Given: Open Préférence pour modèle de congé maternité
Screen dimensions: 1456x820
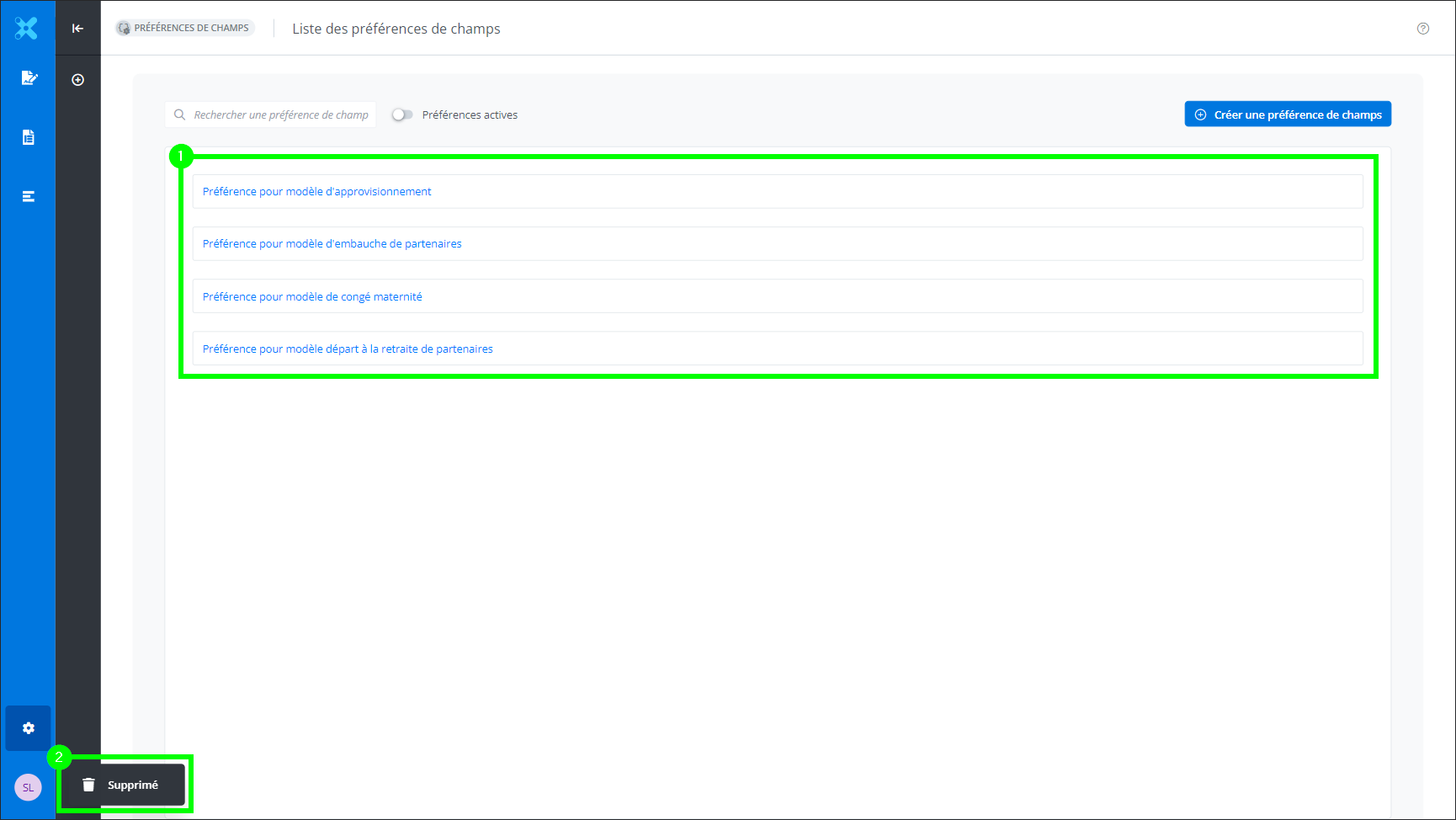Looking at the screenshot, I should click(x=312, y=296).
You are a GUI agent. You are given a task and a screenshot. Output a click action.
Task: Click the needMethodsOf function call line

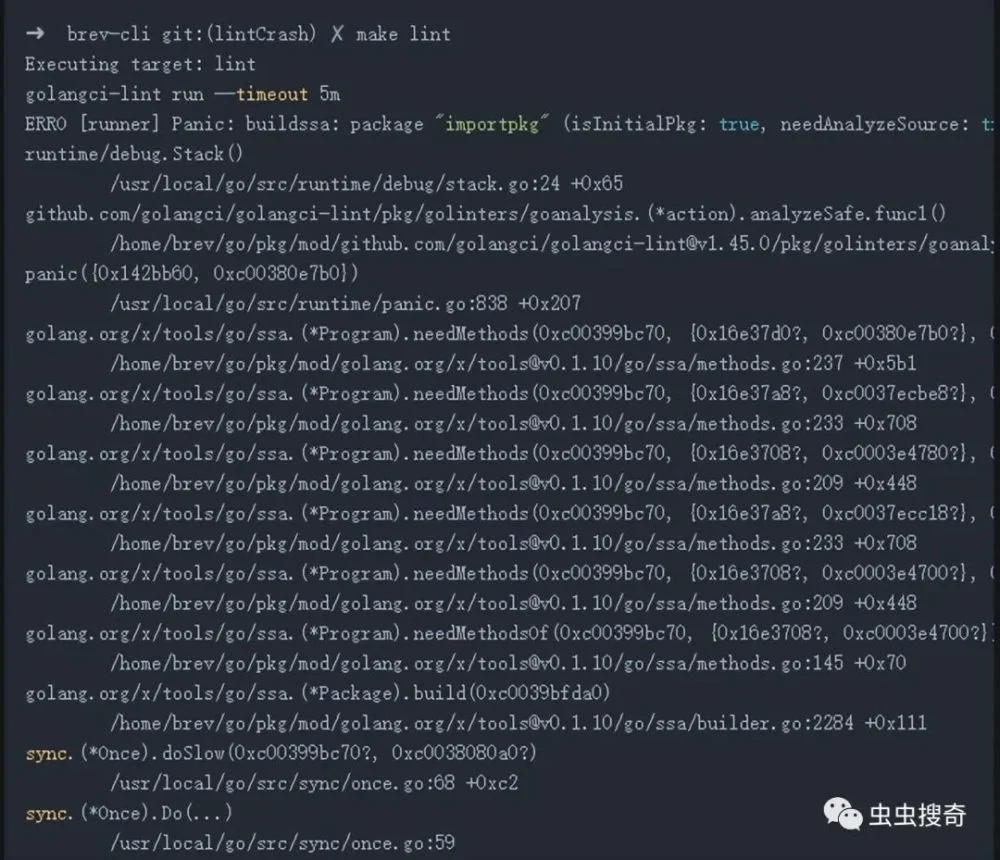508,633
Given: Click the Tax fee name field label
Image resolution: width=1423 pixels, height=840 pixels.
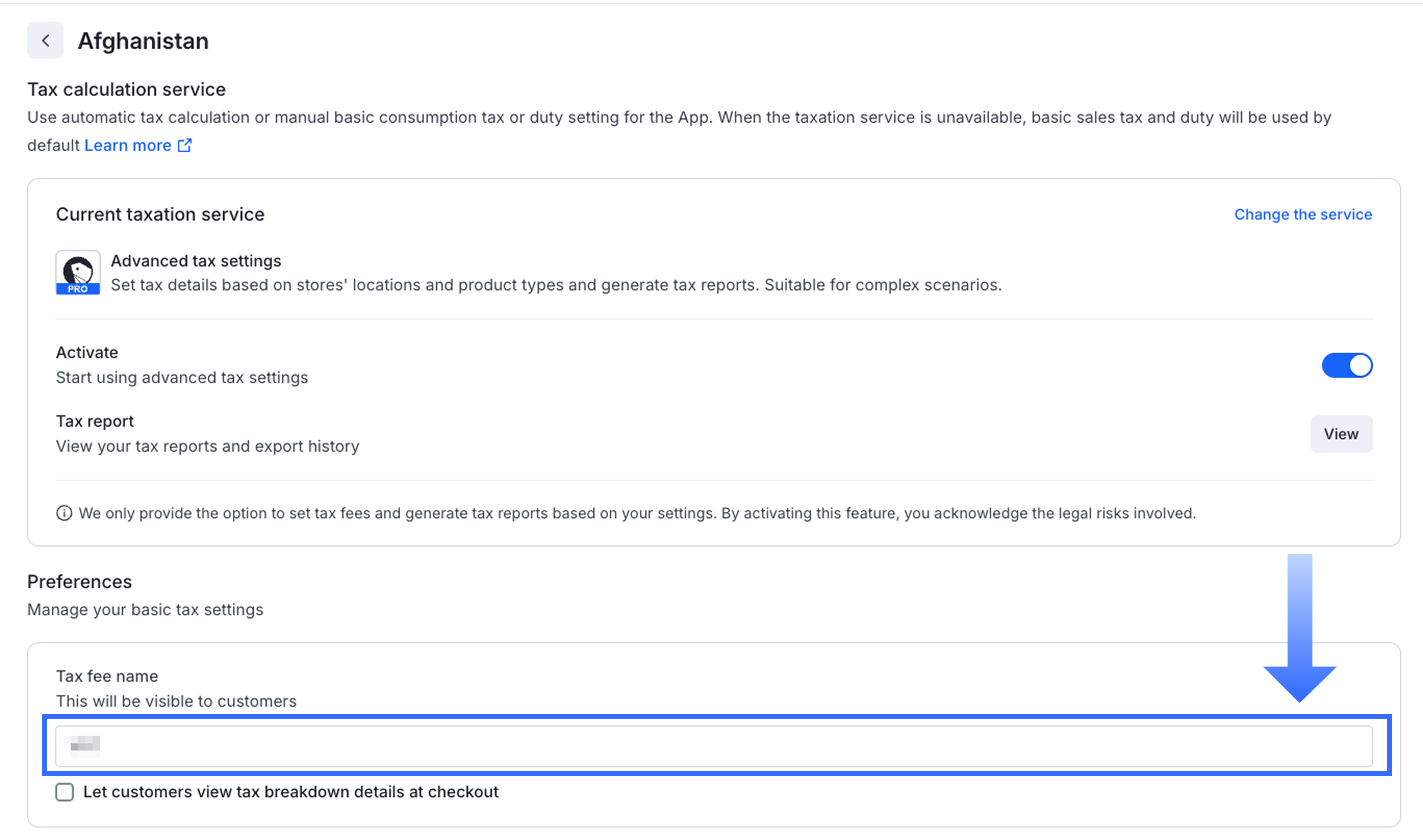Looking at the screenshot, I should pyautogui.click(x=107, y=677).
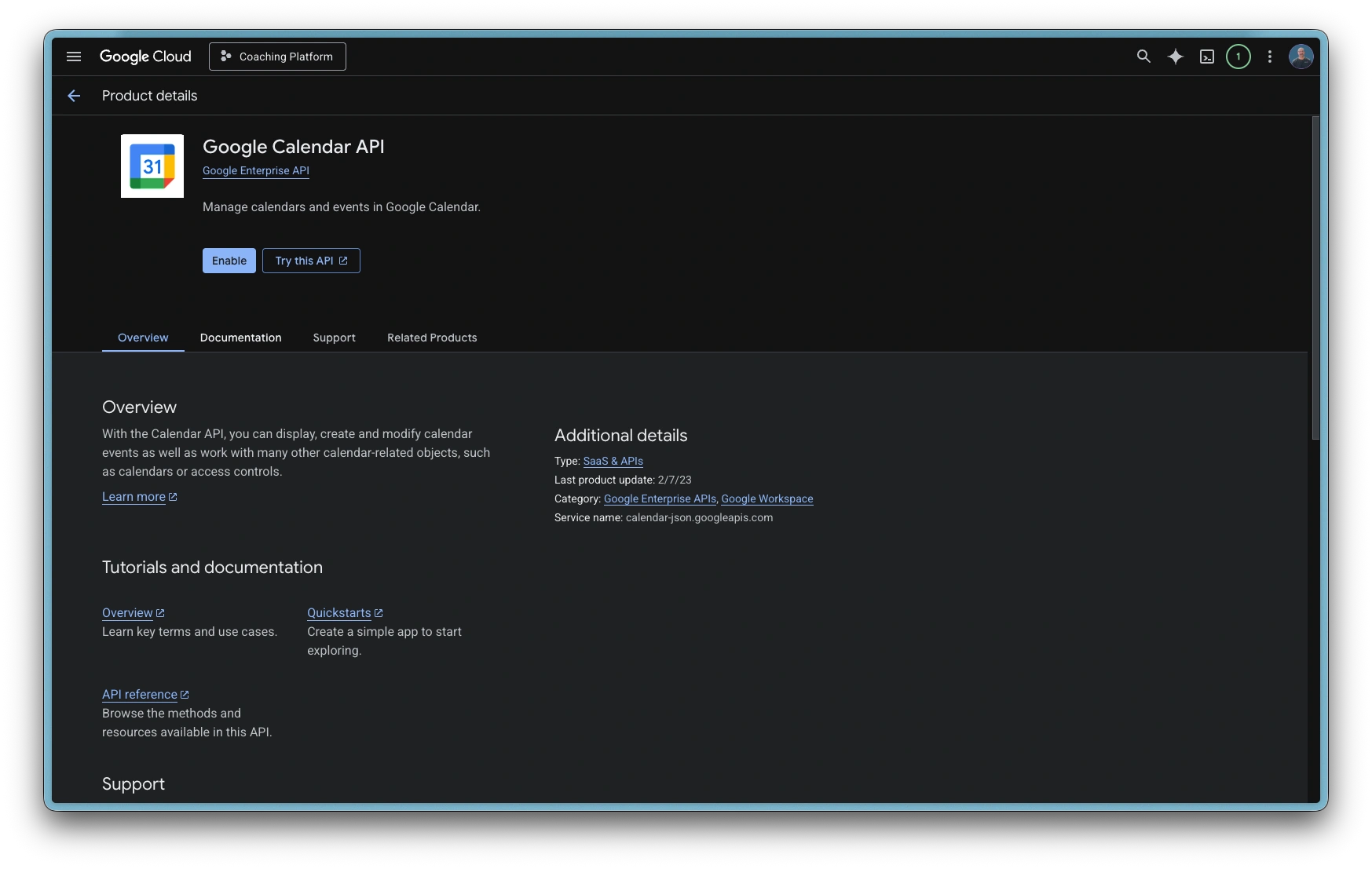Screen dimensions: 1372x869
Task: Switch to the Support tab
Action: pos(334,338)
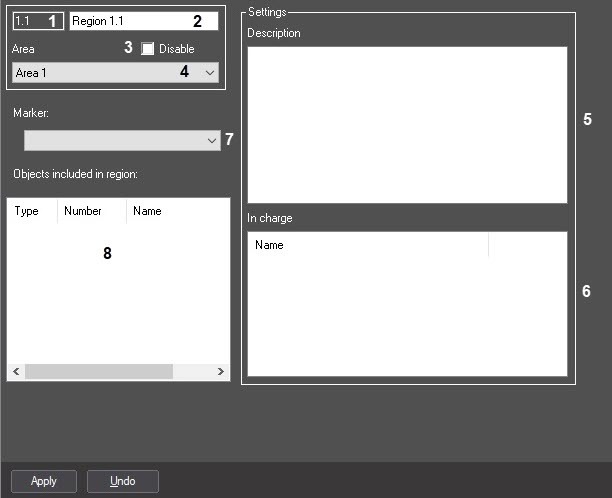Click the horizontal scrollbar thumb in the objects list

tap(98, 371)
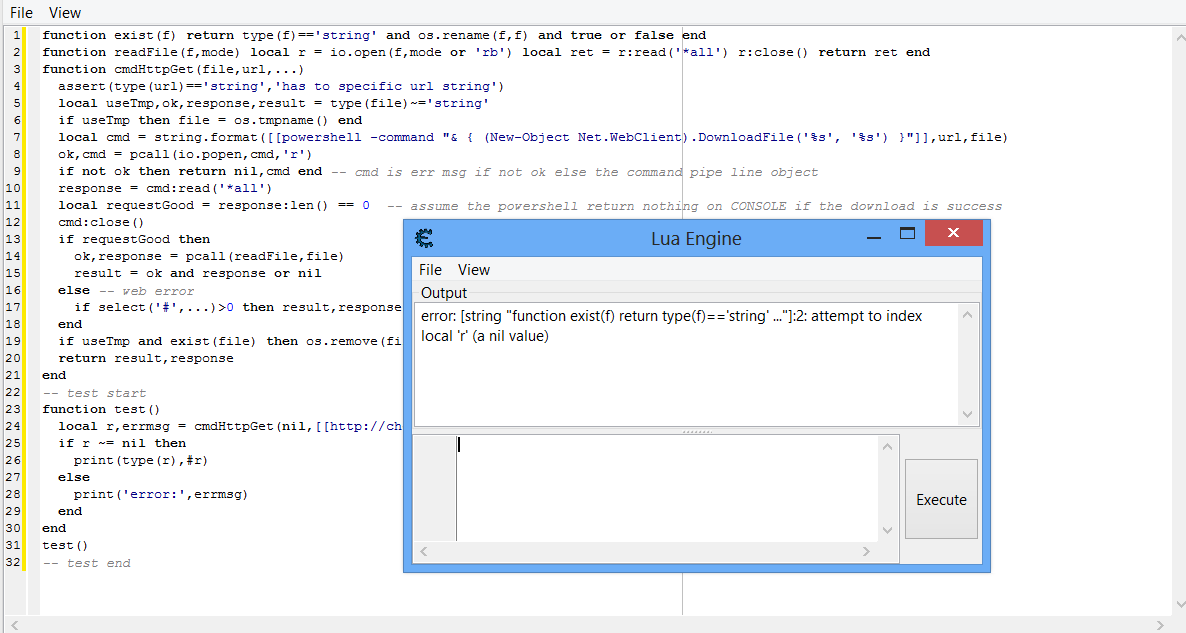Close the Lua Engine dialog

pyautogui.click(x=953, y=234)
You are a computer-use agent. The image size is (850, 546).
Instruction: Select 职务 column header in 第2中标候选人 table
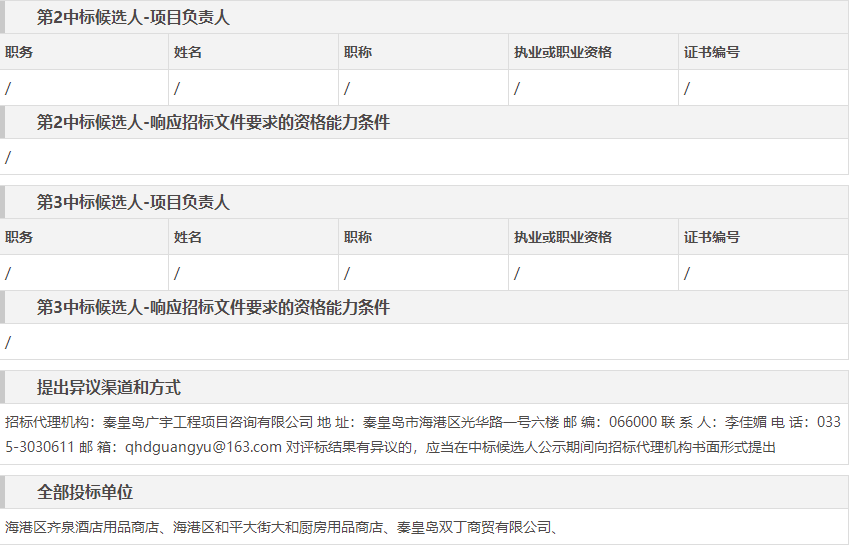pyautogui.click(x=19, y=52)
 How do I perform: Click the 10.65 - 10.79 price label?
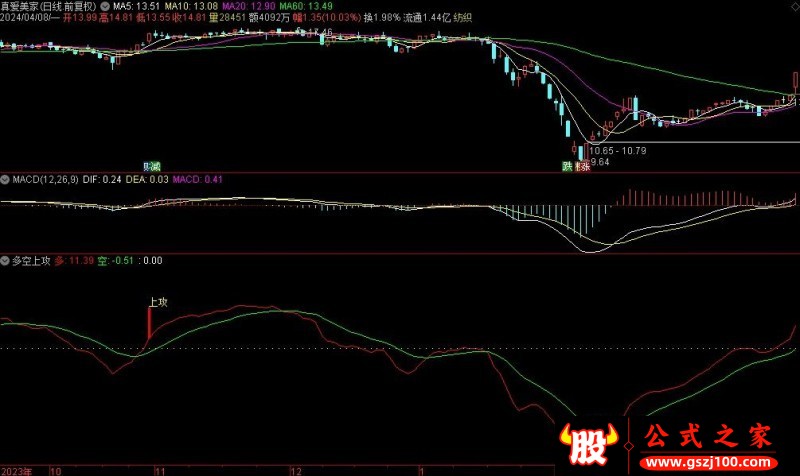pos(619,150)
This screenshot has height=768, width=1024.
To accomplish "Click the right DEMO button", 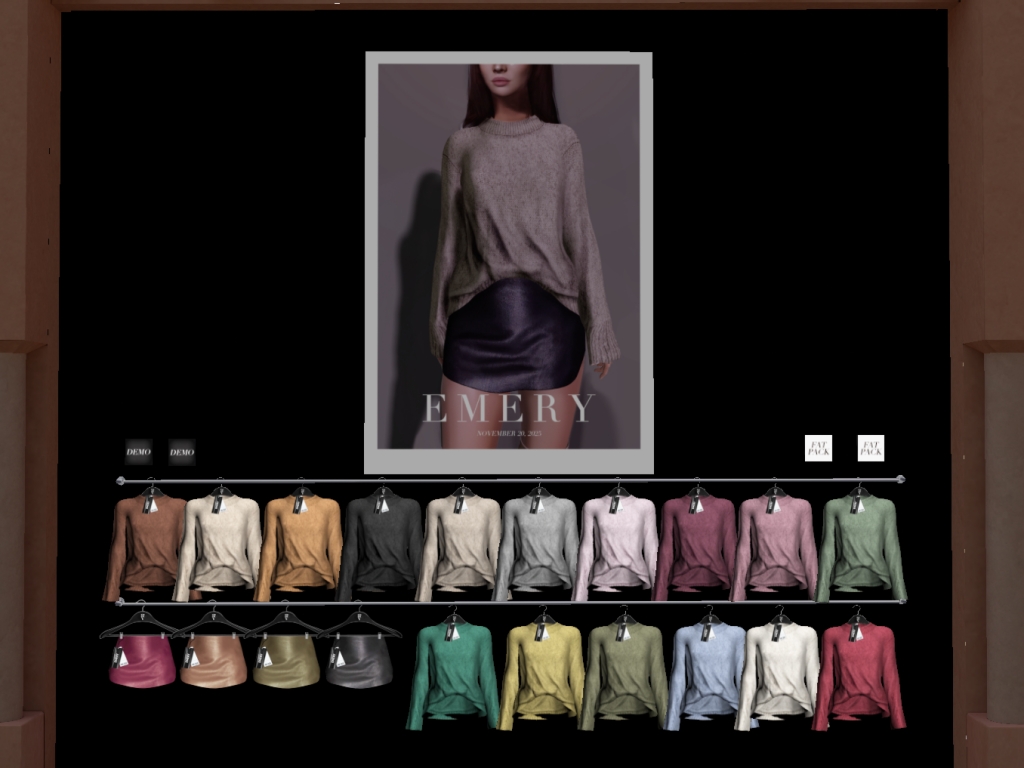I will tap(182, 452).

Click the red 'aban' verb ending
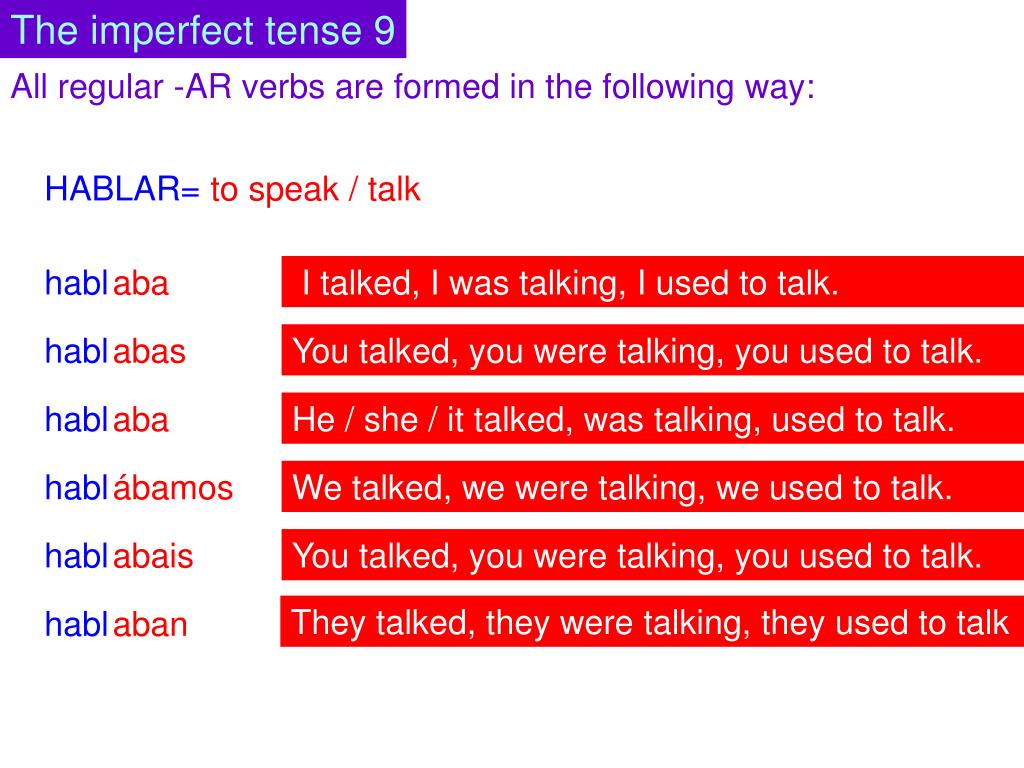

## Assignment
Search the entries above for the string "agent". Copy each line that holds it.

## Solved exercise
You are a GUI agent. You are given a task and a screenshot. Output a click action.
You are a computer-use agent. The image size is (850, 546).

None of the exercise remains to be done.